Remaining Issues After Initial Fix
Two points remained unresolved after the first round of fixes:
- Whether to exclude replay nodes during normal materialization, or to skip turns with no original source in
build_execution_record_from_event() conversation_branch_nodesrequires 2-pass construction for parent references
Final fix approach:
- Include topology columns (
parent_node_id,depth,branch_kind) inupsert_branch_node()conflict updates - Populate
status / error / tool_tracefrompipeline_eventfor original runs as well
The Core Design Principle
In one sentence, this system is a foundation for treating LLM conversations as replayable branching graphs.
The existing session / session_turn / session_lineage serve as the execution log substrate, with five experimental asset tables built on top. The goal is to perform controlled replay using any node as a context anchor, collect and evaluate response distributions, and ultimately connect to training datasets.
taskification_results is distinct from existing flow lineage and stands alone as an intermediate representation for decomposing prompts into subtask orchestration plans.

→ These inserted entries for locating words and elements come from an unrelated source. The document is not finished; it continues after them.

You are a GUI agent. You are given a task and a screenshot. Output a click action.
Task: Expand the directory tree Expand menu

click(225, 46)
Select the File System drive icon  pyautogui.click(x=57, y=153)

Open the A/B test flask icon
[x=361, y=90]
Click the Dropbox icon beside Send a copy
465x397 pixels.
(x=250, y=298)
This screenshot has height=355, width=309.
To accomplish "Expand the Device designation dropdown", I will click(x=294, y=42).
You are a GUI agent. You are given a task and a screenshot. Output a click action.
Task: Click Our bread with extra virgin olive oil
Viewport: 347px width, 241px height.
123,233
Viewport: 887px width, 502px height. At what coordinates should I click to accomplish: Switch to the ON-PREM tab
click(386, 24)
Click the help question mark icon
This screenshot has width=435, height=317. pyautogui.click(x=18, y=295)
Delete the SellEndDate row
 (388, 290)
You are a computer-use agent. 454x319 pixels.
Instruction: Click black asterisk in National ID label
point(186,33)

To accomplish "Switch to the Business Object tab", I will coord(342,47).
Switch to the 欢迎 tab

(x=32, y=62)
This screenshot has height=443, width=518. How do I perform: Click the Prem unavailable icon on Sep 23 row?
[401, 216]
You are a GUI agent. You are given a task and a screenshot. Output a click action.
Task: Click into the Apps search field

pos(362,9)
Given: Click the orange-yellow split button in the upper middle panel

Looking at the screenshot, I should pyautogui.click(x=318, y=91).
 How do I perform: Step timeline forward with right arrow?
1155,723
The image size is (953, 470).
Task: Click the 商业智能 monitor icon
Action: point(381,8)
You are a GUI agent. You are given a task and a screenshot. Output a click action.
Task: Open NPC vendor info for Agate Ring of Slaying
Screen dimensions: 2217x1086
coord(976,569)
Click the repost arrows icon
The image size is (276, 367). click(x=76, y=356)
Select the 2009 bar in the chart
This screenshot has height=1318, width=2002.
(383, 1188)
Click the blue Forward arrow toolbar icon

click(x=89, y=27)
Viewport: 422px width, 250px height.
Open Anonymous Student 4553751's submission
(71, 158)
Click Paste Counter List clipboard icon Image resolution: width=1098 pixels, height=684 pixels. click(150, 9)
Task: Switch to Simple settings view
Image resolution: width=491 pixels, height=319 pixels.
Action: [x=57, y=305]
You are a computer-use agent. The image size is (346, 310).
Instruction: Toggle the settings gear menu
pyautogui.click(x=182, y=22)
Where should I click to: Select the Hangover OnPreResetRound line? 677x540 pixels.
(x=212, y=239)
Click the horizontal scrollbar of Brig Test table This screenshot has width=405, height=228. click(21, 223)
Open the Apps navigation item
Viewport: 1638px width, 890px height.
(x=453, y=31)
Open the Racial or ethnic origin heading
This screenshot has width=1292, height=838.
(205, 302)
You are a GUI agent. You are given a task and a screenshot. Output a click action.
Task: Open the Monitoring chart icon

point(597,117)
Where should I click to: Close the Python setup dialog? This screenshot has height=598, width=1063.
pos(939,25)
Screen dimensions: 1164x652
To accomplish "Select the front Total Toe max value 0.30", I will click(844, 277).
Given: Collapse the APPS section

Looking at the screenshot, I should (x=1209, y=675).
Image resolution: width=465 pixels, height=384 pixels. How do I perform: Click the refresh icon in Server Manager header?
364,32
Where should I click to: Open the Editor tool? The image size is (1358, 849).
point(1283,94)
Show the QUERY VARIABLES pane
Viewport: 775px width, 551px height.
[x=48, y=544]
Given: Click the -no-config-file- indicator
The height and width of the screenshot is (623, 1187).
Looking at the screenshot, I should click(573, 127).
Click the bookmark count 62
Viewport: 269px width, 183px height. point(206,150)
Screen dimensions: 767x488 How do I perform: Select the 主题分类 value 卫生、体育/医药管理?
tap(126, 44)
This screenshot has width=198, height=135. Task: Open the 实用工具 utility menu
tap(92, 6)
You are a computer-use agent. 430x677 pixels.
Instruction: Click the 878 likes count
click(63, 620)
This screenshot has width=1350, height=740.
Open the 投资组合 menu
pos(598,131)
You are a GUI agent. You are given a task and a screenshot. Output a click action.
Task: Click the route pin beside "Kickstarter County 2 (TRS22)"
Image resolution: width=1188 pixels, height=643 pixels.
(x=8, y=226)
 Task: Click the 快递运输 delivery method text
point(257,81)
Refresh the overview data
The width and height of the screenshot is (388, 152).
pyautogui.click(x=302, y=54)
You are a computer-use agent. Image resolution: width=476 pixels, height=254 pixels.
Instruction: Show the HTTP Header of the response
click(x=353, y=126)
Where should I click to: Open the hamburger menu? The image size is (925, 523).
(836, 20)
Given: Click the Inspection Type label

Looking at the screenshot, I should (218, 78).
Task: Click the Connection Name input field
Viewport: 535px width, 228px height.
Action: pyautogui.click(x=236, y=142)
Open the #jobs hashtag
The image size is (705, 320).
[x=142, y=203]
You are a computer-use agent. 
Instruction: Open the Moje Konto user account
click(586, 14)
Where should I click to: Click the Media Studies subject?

The three-tier storage separation (PostgreSQL / DuckDB / Iceberg) keeps each layer’s design decisions independent.
Results
- Designed three asset groups—Conversation Lineage, Evaluation & Distribution Labeling, Training Dataset Generation—adding approximately 30 assets in total
- Finalized a three-tier storage strategy: PostgreSQL / DuckDB / Iceberg
- Completed Phase 1 (conversation lineage foundation) implementation
- Discovered and fixed four critical design problems through code review
- Clarified remaining issues: branch node 2-pass construction, context_anchor-based grouping, replay node exclusion logic
- Established implementation priority as five stages: replay foundation → taskification → trajectory normalization → evaluation → dataset generation
Subsequent Pivot
During implementation and operation of this design, the direction shifted in several ways.
Adding Telemetry and Pivoting to a Visualization Pipeline
One shortcoming of expressing conversation lineage through Dagster’s asset graph was that it was hard for humans to grasp the real-time state. I added a telemetry layer and settled on routing metrics through Vector → Prometheus → Grafana. Drawing conversation state, branching, and evaluation results as Grafana dashboards made it possible to observe LLM-to-LLM interactions in real time in a human-readable form, without them becoming a black box.
Flattening Dagster Assets
With visualization moved to the telemetry side, there was no longer a strong reason to maintain complex Dagster asset structures. Rather than expressing the conversation tree as a deep dependency graph, I pivoted to flattening the assets.
Redesigning agent-gateway as an Orchestrator Model
A larger change was overhauling the agent-gateway architecture itself. The structure shifted from a single gateway processing all requests to a system where an orchestrator model drives a set of subordinate worker LLM models. With LLMs interacting with each other to process tasks, materializing those interaction flows as assets and visualizing them in Grafana in real time became important.
The details of this redesign are planned for a separate write-up.